30/01/2021|Gisèle Kayata Eid, Montréal

Je l’ai rencontrée à l’occasion d’un festival littéraire à Montréal, le Metropolis Bleu, et depuis je ne l’ai jamais oubliée. Lumineuse.

Invitée du MET, elle l’a éclairé de sa présence tout à la fois délicate et intense à l’occasion de plusieurs interventions que j’ai eu le bonheur de suivre.

 

J’avais lu son dernier livre « Souvenirs de la marée basse », sorti un an plus tôt, en 2017, aux éditions du Seuil. Une fiction autobiographique que j’ai eu le plaisir de déguster. Un récit soyeux qui raconte avec beaucoup de sensibilité et de sensualité, le grand amour de sa mère pour la mer. Une description suave, toute en finesse, une écriture musicale, ciselée qui anime les souvenirs et les scènes avec volupté et éclat. Splendide, tout simplement. 

 

Celle qui dit écrire ses livres après avoir pris des notes à la main avant de les retranscrire et les travailler sur son ordinateur s’était faite surtout connaître avec ses romans historiques qui lui ont valu le titre d’historienne du 18ème siècle et qui ont été adaptés au cinéma et au théâtre.
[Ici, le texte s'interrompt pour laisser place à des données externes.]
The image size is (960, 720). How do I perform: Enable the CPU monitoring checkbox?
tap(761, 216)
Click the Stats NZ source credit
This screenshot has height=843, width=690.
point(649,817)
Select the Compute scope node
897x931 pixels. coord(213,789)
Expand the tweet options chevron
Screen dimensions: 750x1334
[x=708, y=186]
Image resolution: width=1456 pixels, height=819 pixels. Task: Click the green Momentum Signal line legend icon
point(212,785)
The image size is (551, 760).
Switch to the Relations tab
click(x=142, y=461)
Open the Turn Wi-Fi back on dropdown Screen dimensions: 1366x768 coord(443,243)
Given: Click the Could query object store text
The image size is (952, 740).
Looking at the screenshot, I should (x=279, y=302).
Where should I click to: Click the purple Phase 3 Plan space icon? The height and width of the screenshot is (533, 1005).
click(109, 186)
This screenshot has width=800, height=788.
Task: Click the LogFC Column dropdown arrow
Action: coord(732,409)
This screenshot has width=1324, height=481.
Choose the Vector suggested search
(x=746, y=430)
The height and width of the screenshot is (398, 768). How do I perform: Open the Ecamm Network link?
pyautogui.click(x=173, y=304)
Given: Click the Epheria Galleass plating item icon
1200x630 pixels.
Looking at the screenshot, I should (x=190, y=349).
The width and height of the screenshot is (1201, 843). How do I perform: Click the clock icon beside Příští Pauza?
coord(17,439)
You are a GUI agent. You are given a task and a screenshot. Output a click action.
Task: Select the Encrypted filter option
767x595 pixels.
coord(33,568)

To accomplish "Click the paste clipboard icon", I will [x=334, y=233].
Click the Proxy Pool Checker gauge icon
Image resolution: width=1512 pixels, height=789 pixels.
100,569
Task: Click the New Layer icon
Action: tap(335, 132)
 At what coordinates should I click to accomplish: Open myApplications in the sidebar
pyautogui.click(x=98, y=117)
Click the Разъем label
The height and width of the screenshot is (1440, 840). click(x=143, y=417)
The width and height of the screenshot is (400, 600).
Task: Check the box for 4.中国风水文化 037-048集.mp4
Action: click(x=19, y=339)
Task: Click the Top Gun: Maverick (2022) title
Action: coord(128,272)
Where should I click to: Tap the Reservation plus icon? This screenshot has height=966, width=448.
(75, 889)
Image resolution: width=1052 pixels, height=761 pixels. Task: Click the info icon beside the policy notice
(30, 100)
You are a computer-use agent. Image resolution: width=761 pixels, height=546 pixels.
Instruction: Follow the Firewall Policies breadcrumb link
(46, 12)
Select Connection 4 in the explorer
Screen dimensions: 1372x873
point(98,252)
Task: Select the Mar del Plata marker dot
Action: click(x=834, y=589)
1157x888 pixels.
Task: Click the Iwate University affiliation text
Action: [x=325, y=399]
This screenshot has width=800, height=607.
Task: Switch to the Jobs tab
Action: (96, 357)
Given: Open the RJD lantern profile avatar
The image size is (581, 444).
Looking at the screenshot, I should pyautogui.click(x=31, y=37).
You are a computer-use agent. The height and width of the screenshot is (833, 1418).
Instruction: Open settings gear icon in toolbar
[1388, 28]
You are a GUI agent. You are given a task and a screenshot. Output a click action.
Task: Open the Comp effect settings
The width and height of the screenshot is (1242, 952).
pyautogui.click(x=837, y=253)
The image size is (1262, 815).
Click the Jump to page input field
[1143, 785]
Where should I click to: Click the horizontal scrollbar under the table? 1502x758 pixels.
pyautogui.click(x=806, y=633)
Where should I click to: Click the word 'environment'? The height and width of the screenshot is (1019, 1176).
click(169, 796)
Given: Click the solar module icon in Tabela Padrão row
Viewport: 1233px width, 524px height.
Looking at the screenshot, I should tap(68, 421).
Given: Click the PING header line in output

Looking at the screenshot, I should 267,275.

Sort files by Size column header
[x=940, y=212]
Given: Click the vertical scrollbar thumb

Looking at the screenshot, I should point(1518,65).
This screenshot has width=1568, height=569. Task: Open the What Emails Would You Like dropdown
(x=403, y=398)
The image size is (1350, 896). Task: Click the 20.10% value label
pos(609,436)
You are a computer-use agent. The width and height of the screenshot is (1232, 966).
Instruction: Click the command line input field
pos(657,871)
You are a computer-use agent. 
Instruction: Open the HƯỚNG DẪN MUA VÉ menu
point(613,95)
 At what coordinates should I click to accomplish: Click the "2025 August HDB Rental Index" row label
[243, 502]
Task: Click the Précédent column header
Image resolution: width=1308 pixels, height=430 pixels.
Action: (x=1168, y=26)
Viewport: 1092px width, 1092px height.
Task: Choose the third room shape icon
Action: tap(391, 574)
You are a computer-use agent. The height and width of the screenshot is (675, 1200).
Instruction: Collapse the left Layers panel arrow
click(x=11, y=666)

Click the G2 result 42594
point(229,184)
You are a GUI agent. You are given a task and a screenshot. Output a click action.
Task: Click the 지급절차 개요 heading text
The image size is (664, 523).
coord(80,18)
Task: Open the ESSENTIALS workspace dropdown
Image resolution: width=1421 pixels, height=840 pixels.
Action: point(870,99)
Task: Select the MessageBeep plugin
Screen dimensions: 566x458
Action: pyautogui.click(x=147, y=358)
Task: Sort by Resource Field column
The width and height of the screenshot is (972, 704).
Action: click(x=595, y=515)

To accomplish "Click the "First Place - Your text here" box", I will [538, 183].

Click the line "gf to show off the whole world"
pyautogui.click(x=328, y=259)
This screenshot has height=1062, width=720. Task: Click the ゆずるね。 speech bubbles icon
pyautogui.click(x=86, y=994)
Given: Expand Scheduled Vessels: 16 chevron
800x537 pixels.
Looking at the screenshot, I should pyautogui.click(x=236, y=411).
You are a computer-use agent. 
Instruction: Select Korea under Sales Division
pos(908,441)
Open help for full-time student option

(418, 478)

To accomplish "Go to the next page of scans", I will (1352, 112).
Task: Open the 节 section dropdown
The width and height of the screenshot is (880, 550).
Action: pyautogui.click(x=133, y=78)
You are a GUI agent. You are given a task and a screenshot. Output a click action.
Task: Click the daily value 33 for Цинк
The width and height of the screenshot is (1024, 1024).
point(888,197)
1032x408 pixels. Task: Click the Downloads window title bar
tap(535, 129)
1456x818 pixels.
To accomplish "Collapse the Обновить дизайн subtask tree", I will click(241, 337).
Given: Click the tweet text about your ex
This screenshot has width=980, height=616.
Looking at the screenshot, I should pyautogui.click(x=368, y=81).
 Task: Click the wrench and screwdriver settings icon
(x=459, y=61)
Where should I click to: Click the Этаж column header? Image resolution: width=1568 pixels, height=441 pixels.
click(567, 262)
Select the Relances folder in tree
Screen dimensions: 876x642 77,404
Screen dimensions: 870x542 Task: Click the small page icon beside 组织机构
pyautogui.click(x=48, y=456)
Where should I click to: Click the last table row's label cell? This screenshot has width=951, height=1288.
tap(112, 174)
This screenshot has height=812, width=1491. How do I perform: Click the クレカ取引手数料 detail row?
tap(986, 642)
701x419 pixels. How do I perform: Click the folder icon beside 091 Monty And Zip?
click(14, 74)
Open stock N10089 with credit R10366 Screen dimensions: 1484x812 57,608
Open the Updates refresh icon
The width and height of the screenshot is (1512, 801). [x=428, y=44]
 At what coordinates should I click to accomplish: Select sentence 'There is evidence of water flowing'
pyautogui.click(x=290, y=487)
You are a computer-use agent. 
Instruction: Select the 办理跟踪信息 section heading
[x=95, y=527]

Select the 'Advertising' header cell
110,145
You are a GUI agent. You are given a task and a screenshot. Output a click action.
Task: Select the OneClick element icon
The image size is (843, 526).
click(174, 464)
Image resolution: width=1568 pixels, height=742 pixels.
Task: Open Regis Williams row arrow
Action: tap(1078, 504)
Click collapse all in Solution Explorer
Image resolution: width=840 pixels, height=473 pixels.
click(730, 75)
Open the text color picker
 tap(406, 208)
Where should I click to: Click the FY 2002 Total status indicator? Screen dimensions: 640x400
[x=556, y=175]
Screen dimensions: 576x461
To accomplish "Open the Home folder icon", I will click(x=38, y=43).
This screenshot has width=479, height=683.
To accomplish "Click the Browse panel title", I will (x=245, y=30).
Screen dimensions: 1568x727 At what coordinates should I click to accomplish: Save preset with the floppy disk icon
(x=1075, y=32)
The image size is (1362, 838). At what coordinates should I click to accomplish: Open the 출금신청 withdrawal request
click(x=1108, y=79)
Citons « Les Adieux à la reine » qui a obtenu en 2002, le prix Femina, porté à l’écran par Benoît Jacquot et « L’échange des princesses » écrit en 2013 et réalisé par Marc Dugain en 2017. 

 

Mais ce n’est pas tout, auteure de récits, d’essais, de romans, cette grande dame à l’élégance subtile partage avec ses personnages (Marie Antoinette, Mme de Staël ou la marquise de Rambouillet et bien d’autres) un féminisme raffiné et cultivé qu’elle a défendu lors d’une discussion au titre sans équivoque : « L’érotisme est-il encore subversif ? Entre le libertinage du 18e siècle et la pornographie banalisée sur le Net, entre la libération sexuelle tous azimuts et les nouveaux codes de la séduction sans harcèlement, où en est l’érotisme ? »

 

Il faut savoir que Chantal Thomas a beaucoup écrit sur le marquis de Sade, objet de sa thèse d’ailleurs, qu’elle raconte avoir découvert dans le dortoir du pensionnat, à l’âge de 17 ans, quand, cachée avec sa lampe de poche, elle le lisait avec délectation, dans une clandestinité totale. Elle a d’ailleurs longuement écrit aussi sur Casanova, le grand séducteur vénitien : “Casanova, un voyage libertin” en 1985.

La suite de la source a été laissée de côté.